Say I'm writing a program that will receive an input of bytes that could be as many as MAX_INPUT_SIZE
, which is so large that allocating an array of that size could potentially impede the ability of other programs to run on the same RAM. However, all input sizes [0, MAX_INPUT_SIZE]
are equally as likely to be received. Is there a way to write the program in such a way that memory allocation on the heap is proportional to the input size so that performance of other programs are not affected unless a large enough input is received? Assume these restrictions:
- Cannot use
malloc
- Cannot use
vector
or other wrappers (let's say we are looking for extremely fast performance) - The algorithm to interpret the data MUST have all data available in one array (for performance reasons, and so that small inputs will still be processed very fast)
- Program should allocate memory approximately equal to input size
These restrictions are unrealistically tight but it's just hypothetical.

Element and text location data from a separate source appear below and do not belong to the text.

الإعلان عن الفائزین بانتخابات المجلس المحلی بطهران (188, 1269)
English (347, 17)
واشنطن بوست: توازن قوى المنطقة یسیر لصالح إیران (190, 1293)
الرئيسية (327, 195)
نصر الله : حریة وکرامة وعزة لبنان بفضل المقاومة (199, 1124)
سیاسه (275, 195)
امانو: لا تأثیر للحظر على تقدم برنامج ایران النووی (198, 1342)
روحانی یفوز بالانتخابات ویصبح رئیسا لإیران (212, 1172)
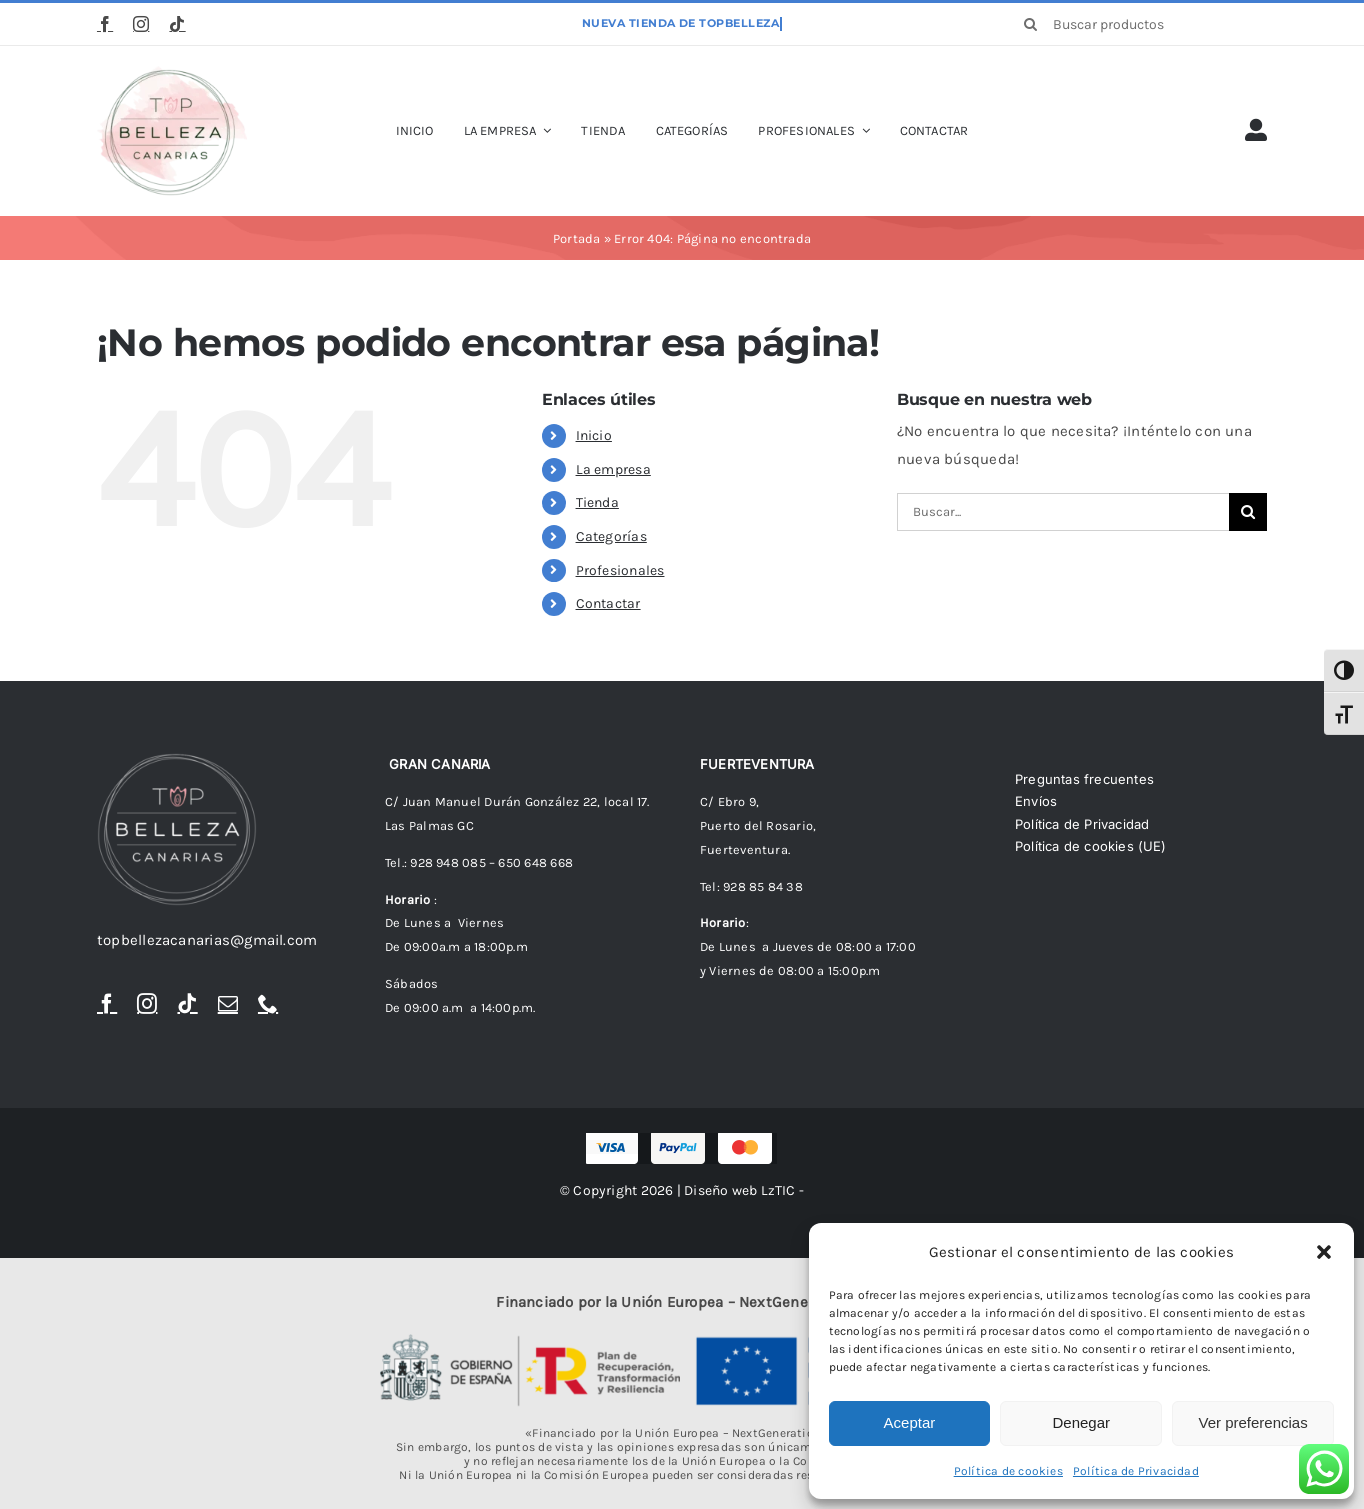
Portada (577, 238)
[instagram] (141, 24)
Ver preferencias (1252, 1422)
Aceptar (910, 1422)
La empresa (613, 469)
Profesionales (620, 570)
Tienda (597, 502)
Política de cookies (1008, 1471)
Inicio (594, 435)
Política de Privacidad (1136, 1471)
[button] (1324, 1252)
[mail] (228, 1004)
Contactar (608, 603)
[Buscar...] (1063, 512)
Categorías (611, 536)
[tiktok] (177, 24)
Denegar (1081, 1422)
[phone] (268, 1004)
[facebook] (105, 24)
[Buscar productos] (1138, 24)
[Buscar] (1031, 24)
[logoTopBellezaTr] (172, 73)
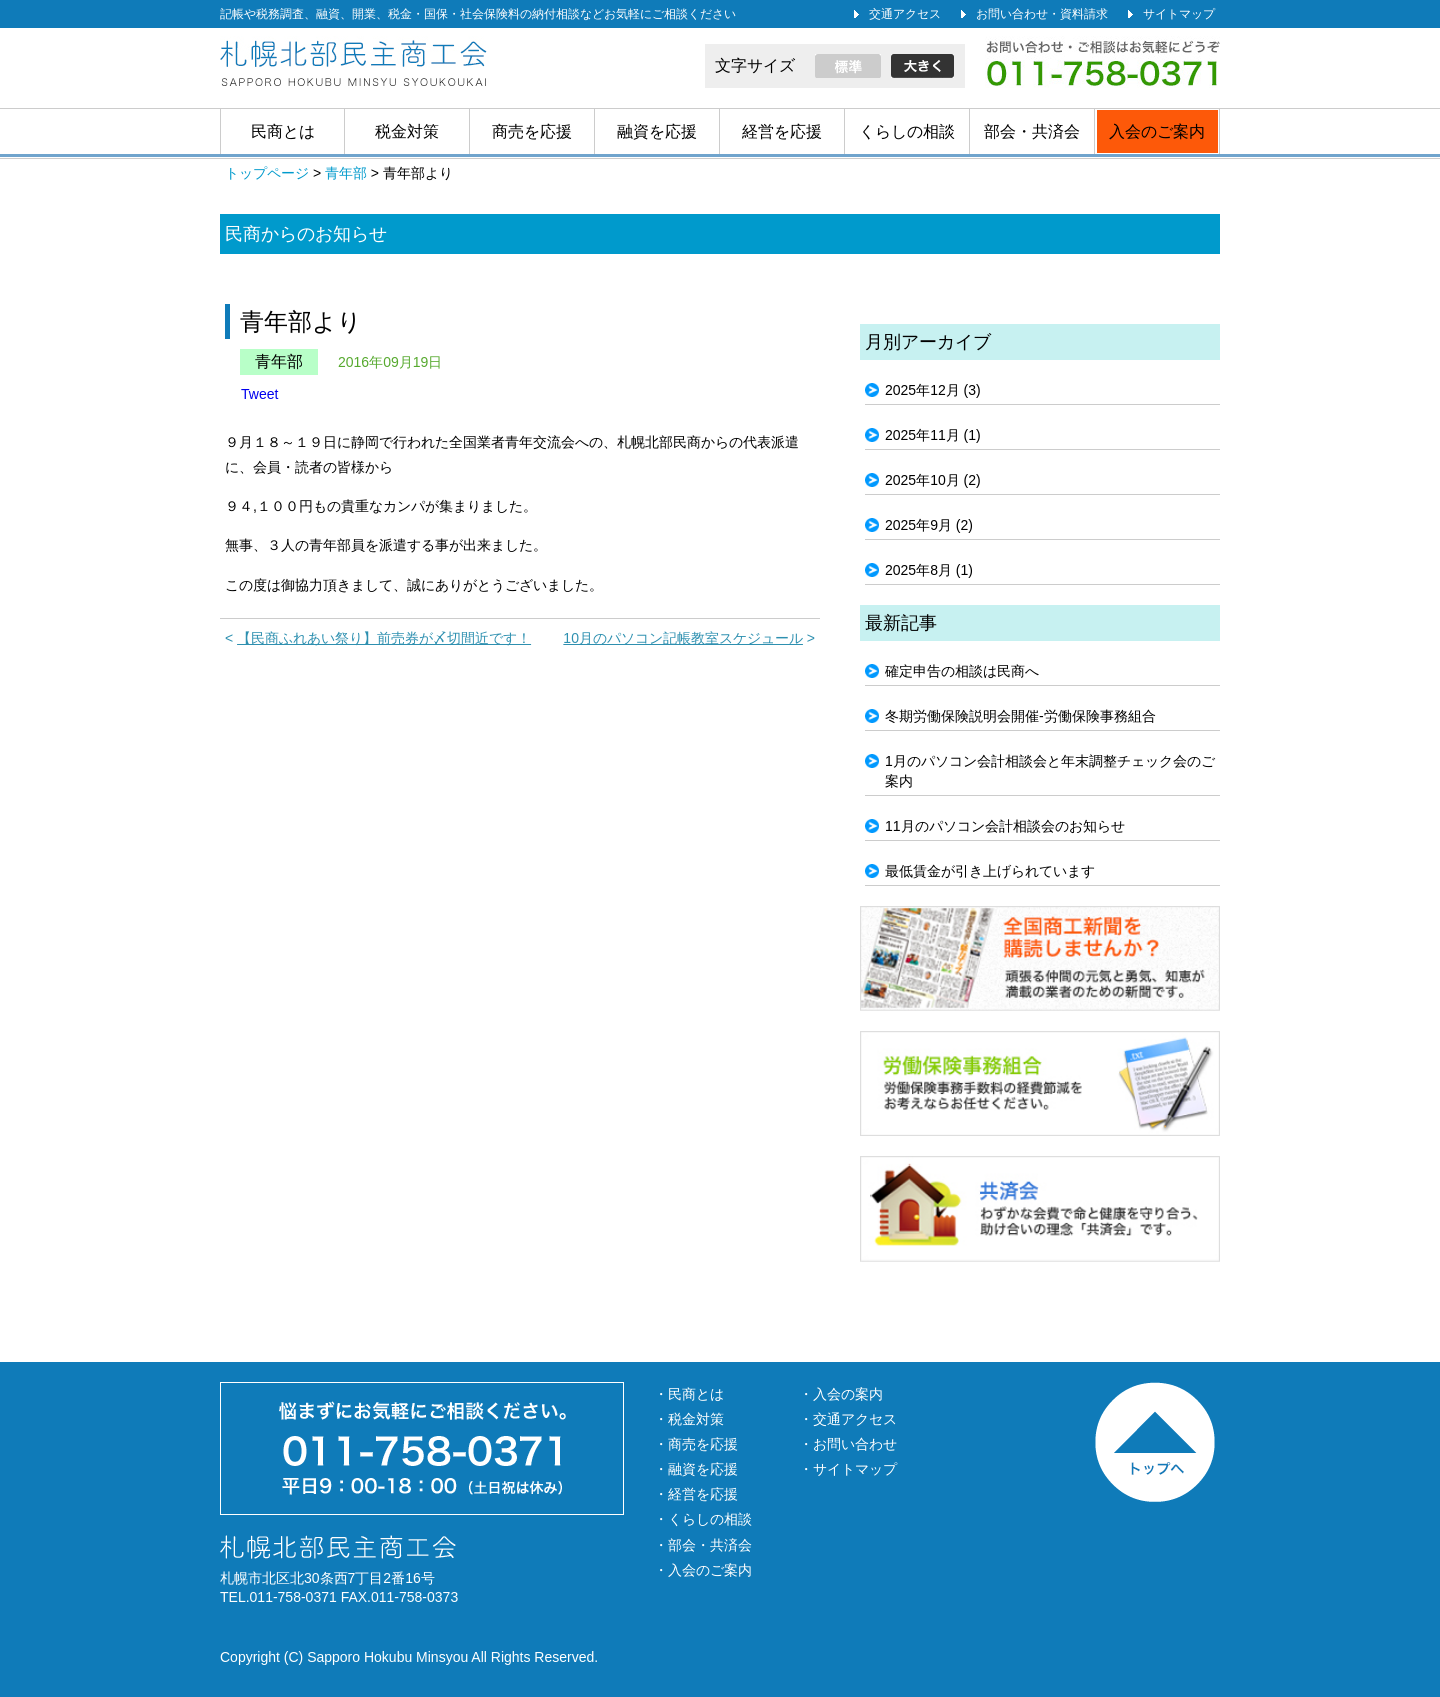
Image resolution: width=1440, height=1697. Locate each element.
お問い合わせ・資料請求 (1042, 14)
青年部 (279, 361)
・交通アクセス (848, 1419)
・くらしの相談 (703, 1519)
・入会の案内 (841, 1394)
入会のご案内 (1157, 131)
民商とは (283, 131)
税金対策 (407, 131)
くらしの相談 (907, 131)
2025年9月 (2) (929, 525)
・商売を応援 (696, 1444)
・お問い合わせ (848, 1444)
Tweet (259, 394)
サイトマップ (1179, 14)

Here is a potential solution:
char *data;
long long int data_size;
/* receive input size */
if( data_size <= 1000 )
data = new char[1000];
else if( data_size <= 10000 )
data = new char[10000];
...
else if( data_size <= MAX_INPUT_SIZE / 10 )
data = new char[MAX_INPUT_SIZE / 10];
else if( data_size <= MAX_INPUT_SIZE )
data = new char[MAX_INPUT_SIZE];
My question is, does the above code actually only allocate new
memory when its line of code is run, or does it prepare memory for all those new
calls, and just assign the pointer to the one requested?
Essentially, would this program run on computer where MAX_INPUT_SIZE
exceeds the available RAM, but the actual data_size
does not?
If the answer is, yes it would run, then why does new
force you to have an array size that resolves at compile time? Surely it's possible for the C++ compiler could make new
allocate dynamically then? If so then is it simply a design choice, and what would be the reasons for disallowing dynamic array size allocation?
If the answer is, no it wouldn't run, is there an alternate solution given the restrictions?